Introduction
sflow is a declarative workflow descriptor that separates what to deploy from where to deploy it.
An application's deployment steps are usually logically the same regardless of the underlying infrastructure. Take NVIDIA Dynamo as an example: you start etcd and NATS, launch a frontend server, spin up workers that register to the frontend, and the service is up. That logical flow never changes — but making it actually run on Slurm, Docker Compose, or Kubernetes requires a different set of infrastructure-specific scripts, resource management, and networking tweaks each time, and the effort must be repeated for every new platform.

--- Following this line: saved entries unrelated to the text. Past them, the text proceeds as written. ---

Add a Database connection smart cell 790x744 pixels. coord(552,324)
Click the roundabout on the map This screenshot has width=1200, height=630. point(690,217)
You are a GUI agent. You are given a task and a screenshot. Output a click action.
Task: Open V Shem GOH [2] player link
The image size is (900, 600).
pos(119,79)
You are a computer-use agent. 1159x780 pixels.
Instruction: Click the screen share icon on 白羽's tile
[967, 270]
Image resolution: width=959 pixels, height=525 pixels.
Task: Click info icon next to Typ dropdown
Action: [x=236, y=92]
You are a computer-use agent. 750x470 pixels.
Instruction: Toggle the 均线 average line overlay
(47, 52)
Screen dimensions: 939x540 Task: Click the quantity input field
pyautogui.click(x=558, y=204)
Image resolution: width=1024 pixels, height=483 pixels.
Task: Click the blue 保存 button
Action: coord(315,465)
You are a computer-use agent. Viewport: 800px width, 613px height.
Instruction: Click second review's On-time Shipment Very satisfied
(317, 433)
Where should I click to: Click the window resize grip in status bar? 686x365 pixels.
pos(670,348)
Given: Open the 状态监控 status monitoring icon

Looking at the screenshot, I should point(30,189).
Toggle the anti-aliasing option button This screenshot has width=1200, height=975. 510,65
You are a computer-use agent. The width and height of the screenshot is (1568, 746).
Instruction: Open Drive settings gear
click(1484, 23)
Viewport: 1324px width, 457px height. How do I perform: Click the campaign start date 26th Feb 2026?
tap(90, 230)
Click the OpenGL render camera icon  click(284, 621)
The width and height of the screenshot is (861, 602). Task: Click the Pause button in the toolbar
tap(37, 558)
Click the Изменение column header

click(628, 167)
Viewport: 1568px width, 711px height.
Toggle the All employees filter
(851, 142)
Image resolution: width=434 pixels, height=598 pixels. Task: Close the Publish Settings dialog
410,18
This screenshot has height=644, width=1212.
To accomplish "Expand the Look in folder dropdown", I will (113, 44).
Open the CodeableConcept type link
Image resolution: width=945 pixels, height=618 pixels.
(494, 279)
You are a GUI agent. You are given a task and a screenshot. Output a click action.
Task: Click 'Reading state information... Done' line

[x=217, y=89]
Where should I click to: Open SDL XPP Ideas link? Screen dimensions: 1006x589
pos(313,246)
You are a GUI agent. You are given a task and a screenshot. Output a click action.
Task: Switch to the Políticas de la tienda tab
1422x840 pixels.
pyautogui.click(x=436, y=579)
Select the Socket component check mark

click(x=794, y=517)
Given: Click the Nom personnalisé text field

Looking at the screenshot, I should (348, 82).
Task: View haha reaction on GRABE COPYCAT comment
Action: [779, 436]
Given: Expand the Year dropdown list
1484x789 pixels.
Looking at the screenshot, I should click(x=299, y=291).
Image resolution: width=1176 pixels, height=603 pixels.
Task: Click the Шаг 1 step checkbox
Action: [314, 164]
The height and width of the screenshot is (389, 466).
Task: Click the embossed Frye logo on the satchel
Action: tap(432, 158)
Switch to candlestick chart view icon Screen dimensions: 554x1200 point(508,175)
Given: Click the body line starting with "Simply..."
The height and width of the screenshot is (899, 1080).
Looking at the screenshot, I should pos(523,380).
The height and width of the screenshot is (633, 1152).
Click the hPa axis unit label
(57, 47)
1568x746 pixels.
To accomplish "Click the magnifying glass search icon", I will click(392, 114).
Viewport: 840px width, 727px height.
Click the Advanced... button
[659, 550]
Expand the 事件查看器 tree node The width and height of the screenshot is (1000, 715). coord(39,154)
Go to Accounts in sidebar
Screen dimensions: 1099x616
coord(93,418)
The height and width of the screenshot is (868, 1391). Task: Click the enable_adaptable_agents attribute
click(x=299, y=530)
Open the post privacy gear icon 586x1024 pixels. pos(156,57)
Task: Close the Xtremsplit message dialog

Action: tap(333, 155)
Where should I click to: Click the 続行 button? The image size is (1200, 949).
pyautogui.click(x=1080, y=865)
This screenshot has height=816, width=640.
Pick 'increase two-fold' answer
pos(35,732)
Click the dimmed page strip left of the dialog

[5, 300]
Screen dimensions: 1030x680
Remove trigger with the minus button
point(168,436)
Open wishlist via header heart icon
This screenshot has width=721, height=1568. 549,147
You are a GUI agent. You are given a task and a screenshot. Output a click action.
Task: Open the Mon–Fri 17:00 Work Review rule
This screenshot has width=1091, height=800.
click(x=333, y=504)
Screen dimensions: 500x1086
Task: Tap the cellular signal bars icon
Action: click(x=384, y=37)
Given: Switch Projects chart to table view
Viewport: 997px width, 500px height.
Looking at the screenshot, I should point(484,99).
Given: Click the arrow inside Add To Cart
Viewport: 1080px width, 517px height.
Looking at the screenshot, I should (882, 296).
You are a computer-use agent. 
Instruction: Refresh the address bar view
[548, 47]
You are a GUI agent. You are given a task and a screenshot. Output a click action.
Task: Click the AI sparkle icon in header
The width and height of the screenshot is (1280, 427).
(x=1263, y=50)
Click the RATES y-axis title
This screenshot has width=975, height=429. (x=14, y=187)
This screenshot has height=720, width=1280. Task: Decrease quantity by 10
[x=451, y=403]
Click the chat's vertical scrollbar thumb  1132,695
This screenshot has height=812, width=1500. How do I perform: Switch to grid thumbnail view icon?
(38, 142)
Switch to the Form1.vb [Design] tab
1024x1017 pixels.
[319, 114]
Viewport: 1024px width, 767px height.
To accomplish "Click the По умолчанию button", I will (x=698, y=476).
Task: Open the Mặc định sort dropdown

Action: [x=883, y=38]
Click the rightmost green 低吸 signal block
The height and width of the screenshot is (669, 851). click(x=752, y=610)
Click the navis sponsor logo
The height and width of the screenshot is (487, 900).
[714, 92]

sflow is trying to eliminate this duplication. You describe the workflow once in a portable YAML format — tasks, dependencies, resources, and launch methods — and sflow delegates execution to the target infrastructure through swappable backends, leveraging each platform's native ecosystem rather than reimplementing it (e.g. Kubernetes, Helm charts, Argo Workflows).
Pluggable extensions such as probes and artifacts integrate naturally without coupling your workflow to any specific platform. Write one sflow.yaml and run it across environments with minimal changes.
The current focus is Slurm, which — unlike Kubernetes or Docker — lacks a built-in workflow orchestration layer, making multi-step deployments especially cumbersome. Docker and Kubernetes backends are planned to follow.

Use Cases
Complex Slurm Workflows
sflow streamlines orchestration within Slurm clusters with built-in support for:
- Automatic hostname/IP detection after allocation
- Workload distribution across nodes and GPUs
- Runtime readiness and failure checks (probes)
- Replica scaling (parallel workers, sweeps)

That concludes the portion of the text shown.